→ Record extracts
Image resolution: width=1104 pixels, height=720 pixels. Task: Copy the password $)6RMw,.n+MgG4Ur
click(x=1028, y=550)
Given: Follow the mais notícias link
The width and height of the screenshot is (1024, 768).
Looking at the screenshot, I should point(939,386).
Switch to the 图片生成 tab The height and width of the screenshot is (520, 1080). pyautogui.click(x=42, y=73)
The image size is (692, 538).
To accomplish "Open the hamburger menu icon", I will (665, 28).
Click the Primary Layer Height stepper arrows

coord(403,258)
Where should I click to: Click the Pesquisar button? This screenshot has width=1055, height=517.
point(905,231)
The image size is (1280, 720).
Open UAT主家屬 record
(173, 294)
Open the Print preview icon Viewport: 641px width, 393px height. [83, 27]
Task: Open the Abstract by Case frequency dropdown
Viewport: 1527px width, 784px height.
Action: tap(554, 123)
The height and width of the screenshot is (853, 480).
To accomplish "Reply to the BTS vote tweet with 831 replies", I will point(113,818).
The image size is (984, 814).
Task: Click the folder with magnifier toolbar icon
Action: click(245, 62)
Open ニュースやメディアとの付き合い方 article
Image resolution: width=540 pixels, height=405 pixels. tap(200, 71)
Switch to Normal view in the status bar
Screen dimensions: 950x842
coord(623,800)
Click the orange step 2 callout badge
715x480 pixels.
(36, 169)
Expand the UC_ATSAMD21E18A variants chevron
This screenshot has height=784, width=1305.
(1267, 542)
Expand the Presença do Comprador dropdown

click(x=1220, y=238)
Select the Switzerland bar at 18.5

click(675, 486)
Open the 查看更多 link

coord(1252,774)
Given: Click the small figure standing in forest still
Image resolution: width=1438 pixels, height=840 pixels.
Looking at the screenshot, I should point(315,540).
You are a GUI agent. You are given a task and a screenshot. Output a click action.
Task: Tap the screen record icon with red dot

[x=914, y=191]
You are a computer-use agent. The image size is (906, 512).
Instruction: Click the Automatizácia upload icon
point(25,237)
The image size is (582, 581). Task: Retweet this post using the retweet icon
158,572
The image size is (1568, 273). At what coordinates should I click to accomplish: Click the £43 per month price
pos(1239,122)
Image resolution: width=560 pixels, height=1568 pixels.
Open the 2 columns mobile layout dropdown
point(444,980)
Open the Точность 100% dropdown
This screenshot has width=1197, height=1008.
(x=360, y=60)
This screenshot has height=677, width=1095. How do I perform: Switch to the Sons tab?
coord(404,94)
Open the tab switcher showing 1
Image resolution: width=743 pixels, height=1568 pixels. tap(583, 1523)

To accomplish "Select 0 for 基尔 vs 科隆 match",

→ What the task requires
Lines after the one containing "Given: Click the" are left out; every line from the start of the entries through that line is restated word for word.

→ Answer space
Image resolution: width=1104 pixels, height=720 pixels. Task: Copy the password $)6RMw,.n+MgG4Ur
click(x=1028, y=550)
Given: Follow the mais notícias link
The width and height of the screenshot is (1024, 768).
Looking at the screenshot, I should point(939,386).
Switch to the 图片生成 tab The height and width of the screenshot is (520, 1080). pyautogui.click(x=42, y=73)
The image size is (692, 538).
To accomplish "Open the hamburger menu icon", I will (665, 28).
Click the Primary Layer Height stepper arrows

coord(403,258)
Where should I click to: Click the Pesquisar button? This screenshot has width=1055, height=517.
point(905,231)
The image size is (1280, 720).
Open UAT主家屬 record
(173, 294)
Open the Print preview icon Viewport: 641px width, 393px height. [83, 27]
Task: Open the Abstract by Case frequency dropdown
Viewport: 1527px width, 784px height.
Action: tap(554, 123)
The height and width of the screenshot is (853, 480).
To accomplish "Reply to the BTS vote tweet with 831 replies", I will point(113,818).
The image size is (984, 814).
Task: Click the folder with magnifier toolbar icon
Action: click(245, 62)
Open ニュースやメディアとの付き合い方 article
Image resolution: width=540 pixels, height=405 pixels. tap(200, 71)
Switch to Normal view in the status bar
Screen dimensions: 950x842
coord(623,800)
Click the orange step 2 callout badge
715x480 pixels.
(36, 169)
Expand the UC_ATSAMD21E18A variants chevron
This screenshot has height=784, width=1305.
(1267, 542)
Expand the Presença do Comprador dropdown

click(x=1220, y=238)
Select the Switzerland bar at 18.5

click(675, 486)
Open the 查看更多 link

coord(1252,774)
Given: Click the small figure standing in forest still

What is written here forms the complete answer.